Repeat exactly the lines of the entries below from the one with "You are a GUI" through the one with "This screenshot has height=756, width=1289.", both ends included, and nothing else.

- **Listed entries**:
::::

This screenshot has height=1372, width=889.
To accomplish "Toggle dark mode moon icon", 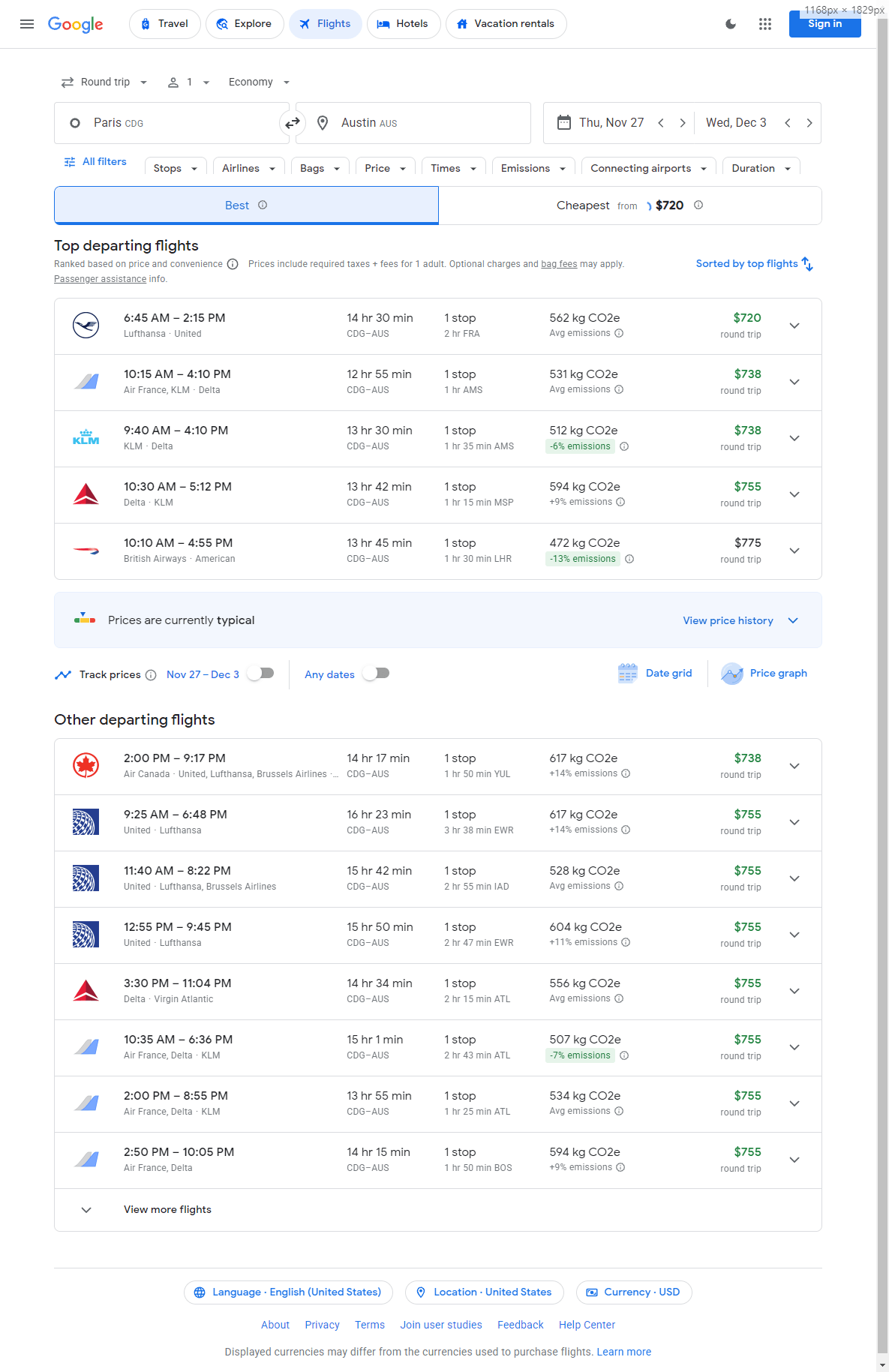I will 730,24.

::::

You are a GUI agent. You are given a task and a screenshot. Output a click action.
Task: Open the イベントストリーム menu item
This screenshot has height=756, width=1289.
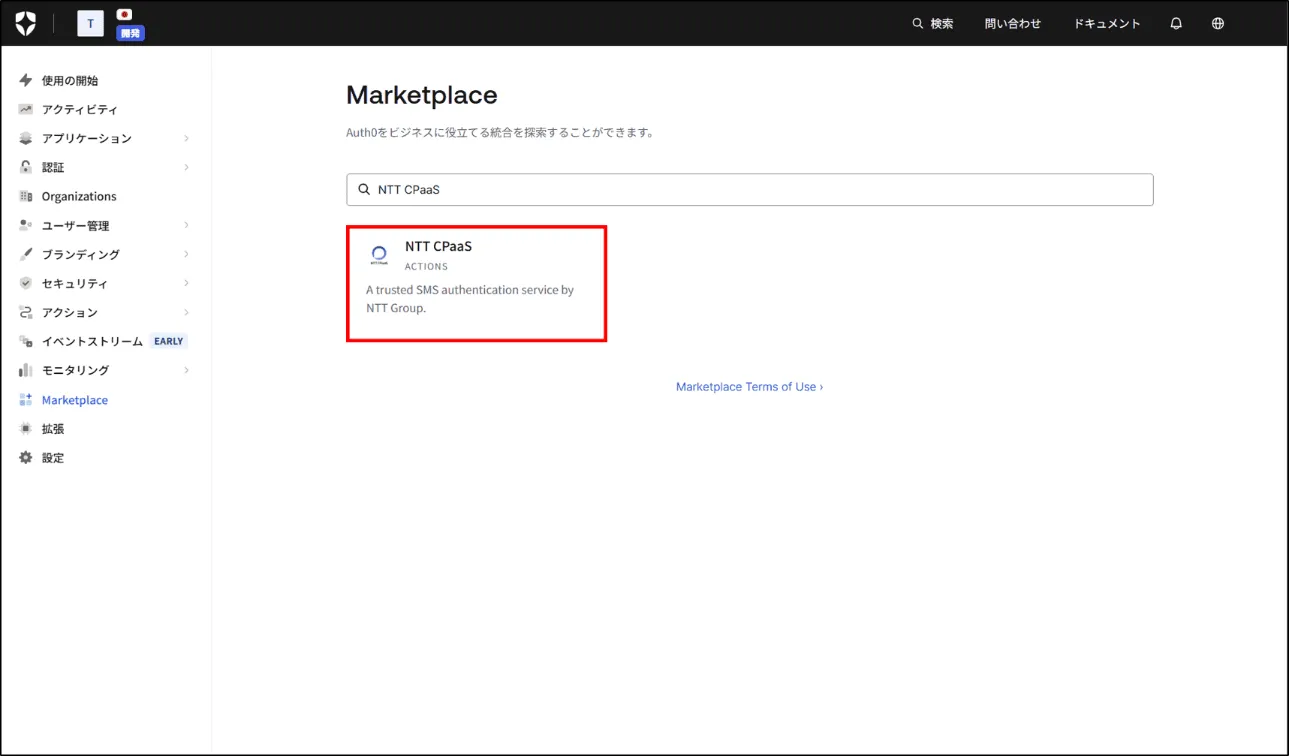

::::

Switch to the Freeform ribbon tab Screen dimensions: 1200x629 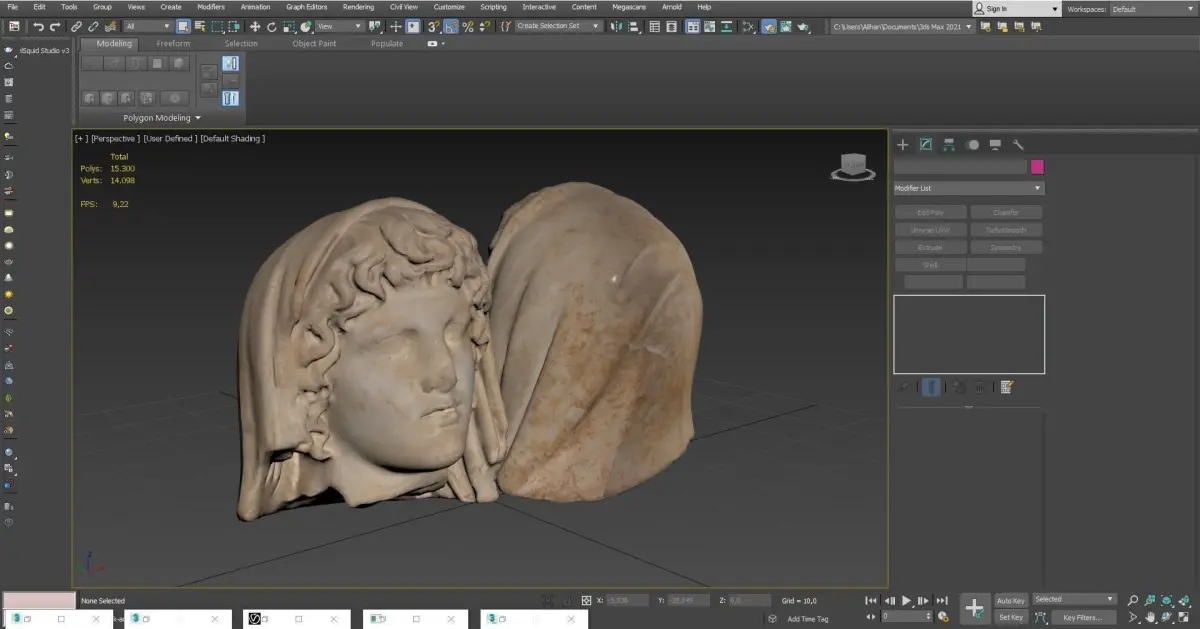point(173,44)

::::

- **Answer to the problem**:
You are a GUI agent. You are given a task and a screenshot. Output a click action.
Task: Open the イベントストリーム menu item
This screenshot has height=756, width=1289.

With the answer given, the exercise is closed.